Exercise: Going line by line through the entries below, tally those that hold the string "bitinn". Give only the total.

Data provided:
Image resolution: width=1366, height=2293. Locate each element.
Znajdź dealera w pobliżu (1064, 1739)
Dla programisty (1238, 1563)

...

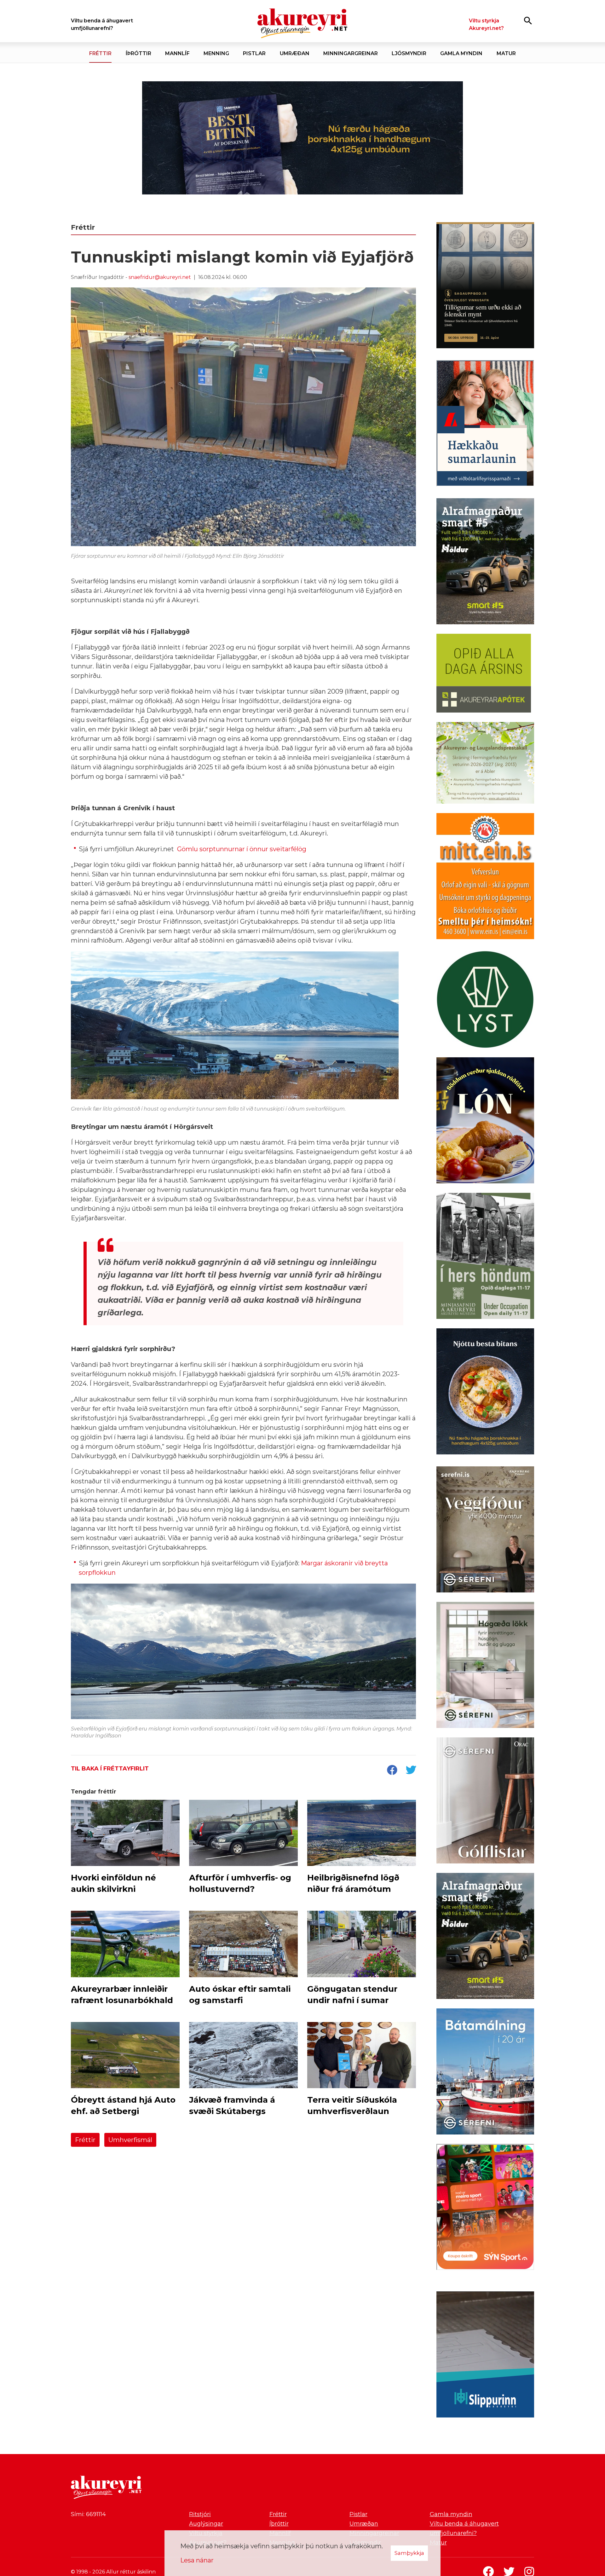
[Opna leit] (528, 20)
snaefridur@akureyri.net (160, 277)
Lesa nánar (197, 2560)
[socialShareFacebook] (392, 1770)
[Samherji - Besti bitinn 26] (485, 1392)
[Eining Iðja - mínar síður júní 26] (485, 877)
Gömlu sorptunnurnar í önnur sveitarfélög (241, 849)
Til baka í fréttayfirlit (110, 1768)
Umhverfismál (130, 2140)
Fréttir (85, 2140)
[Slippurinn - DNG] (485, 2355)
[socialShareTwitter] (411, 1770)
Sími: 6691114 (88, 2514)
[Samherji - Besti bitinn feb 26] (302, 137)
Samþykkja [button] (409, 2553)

Result: 2